É também de imagens alternativas do povo que fala o artigo de Sónia Vespeira de Almeida sobre as Campanhas de Dinamização Cultural e Acção Cívica desenvolvidas pelo Movimento das Forças Armadas (MFA) no imediato pós-25 de Abril. Orientadas para o contacto directo e para o esclarecimento político--cultural das populações, as campanhas privilegiam uma concepção de povo que, deixando de fora o operariado industrial e agrícola, o faz coincidir com o Portugal dos campos e das aldeias, da agricultura familiar, assente numa clara dicotomia entre o Sul – já politicamente consciente – e o Norte – “onde haveria que despertar os camponeses para a sua vocação revolucionária”. Privilegiando esta “ruralidade a norte”, as campanhas discursá-la-ão, entretanto, de modo paradoxal. Assim, o povo rural do Norte é visto, por um lado – na linha, por exemplo, do discurso contra-pastoral que marca em plano de relevo o Inquérito à Habitação Rural (1943-1947) – como um povo “atrasado”, “miserável”, um povo condenado pelo fascismo ao subdesenvolvimento. Mas, ao lado desta “narrativa negativa, que se organiza em torno do nexo camponeses – fascismo”, desenvolve-se uma outra, construída em torno de uma visão romântico-revolucionária da cultura popular, que procede ao “elogio da ruralidade num tom de valorização das culturas locais concebidas como ‘a expressão autêntica de um povo’”. Estas, reprimidas pelo Estado Novo, seriam o terreno a partir do qual os camponeses se poderiam constituir em sujeitos históricos da revolução.

3. Os artigos de Luís Silva e Sandra Xavier colocam-nos, na linha da segunda grande direcção de trabalho que comecei por pôr em evidência, perante alguns usos contemporâneos da ruralidade como universo ideológico.
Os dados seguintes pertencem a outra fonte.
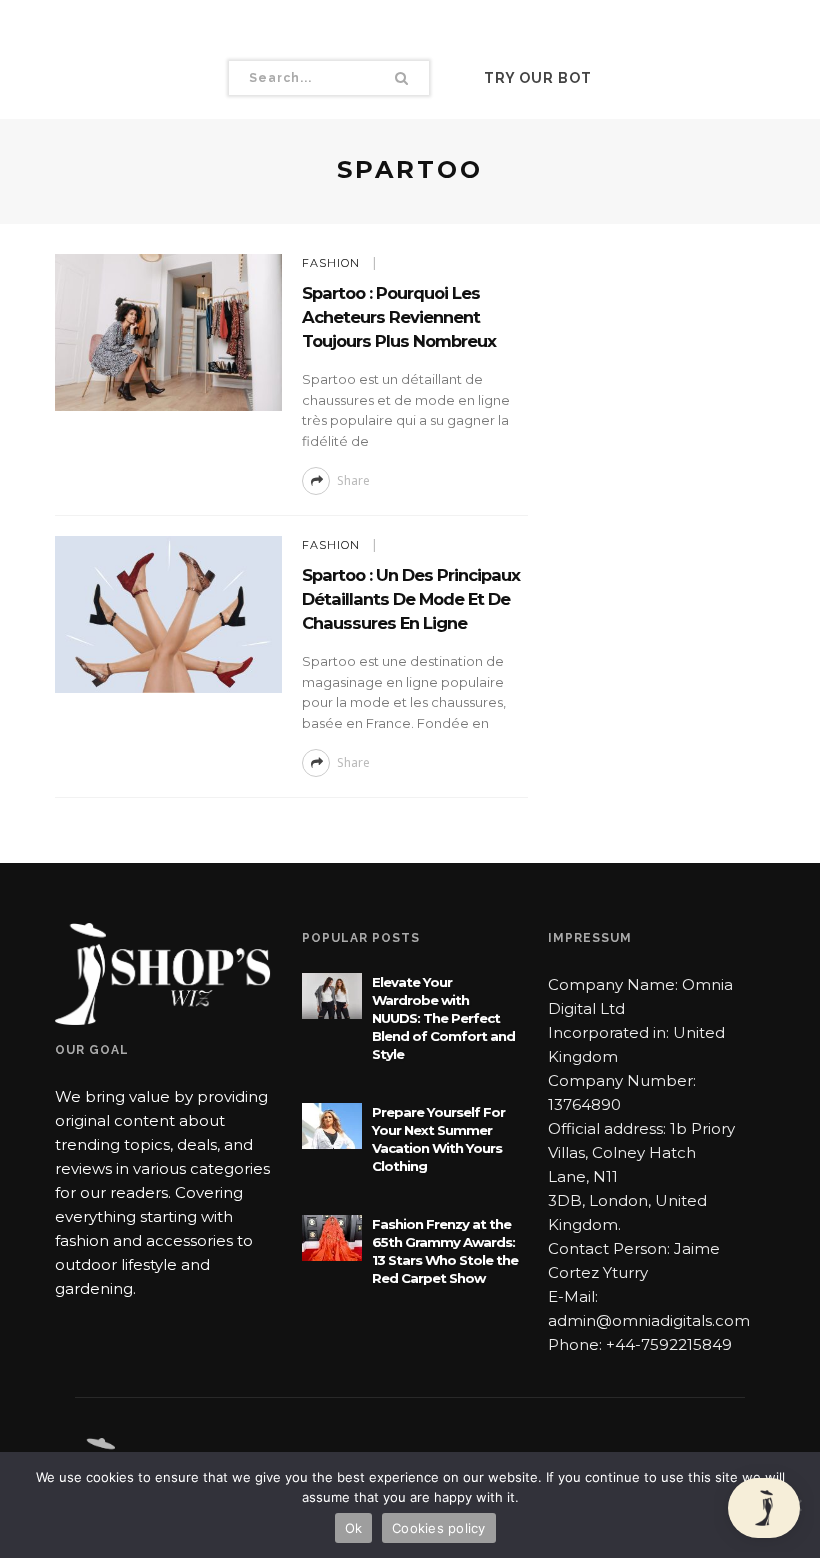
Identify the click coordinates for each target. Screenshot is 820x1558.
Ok (354, 1528)
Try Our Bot (538, 78)
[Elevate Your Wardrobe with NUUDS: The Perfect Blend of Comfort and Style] (332, 994)
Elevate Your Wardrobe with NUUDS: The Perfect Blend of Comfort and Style (443, 1018)
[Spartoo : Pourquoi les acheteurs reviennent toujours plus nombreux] (168, 331)
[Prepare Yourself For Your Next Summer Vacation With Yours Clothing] (332, 1124)
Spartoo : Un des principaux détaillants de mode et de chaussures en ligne (411, 599)
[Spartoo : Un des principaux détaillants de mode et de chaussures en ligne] (168, 613)
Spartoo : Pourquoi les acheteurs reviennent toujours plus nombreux (399, 317)
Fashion (331, 263)
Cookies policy (439, 1528)
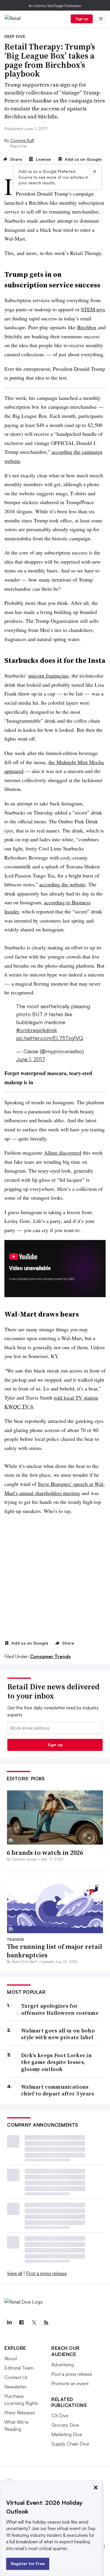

O artigo de Luís Silva aborda os processos de patrimonialização e turistificação dos campos que são uma das expressões principais da pós-ruralização do país. Centrada no turismo em espaço rural (TER), a sua contribuição está sobretudo interessada nas motivações que conduzem os turistas – maioritariamente citadinos da classe média – a procurarem este tipo de turismo. Entre essas motivações, como o autor defende, ocupam lugar de particular relevo imagens culturalmente construídas da ruralidade. Animados por uma sensibilidade pastoral, os frequentadores do TER vêem o campo como um lugar “autêntico”, onde é possível fugir à artificialidade e ao stress da vida citadina. Essa autenticidade é pensada em vários registos. Mas há dois ou três que me parecem particularmente relevantes. Por um lado, ela é pensada num registo que tem a ver com os modos de sociabilidade: o campo seria um espaço de relações sociais mais genuínas, que seriam ilustradas pelas próprias relações personalizadas que, no quadro do TER, se estabelecem entre hóspedes e hospedeiros. Por outro lado, essa autenticidade é vista como algo que permitiria o re-encontro com o país autêntico, uma espécie de mergulho revigorador no “Portugal profundo”. Finalmente, essa autenticidade é pensada no próprio registo da identidade pessoal: como sublinha Luís Silva, “a frequentação dos campos por parte dos citadinos proporciona a oportunidade para [estes] recuperarem a sua própria autenticidade”.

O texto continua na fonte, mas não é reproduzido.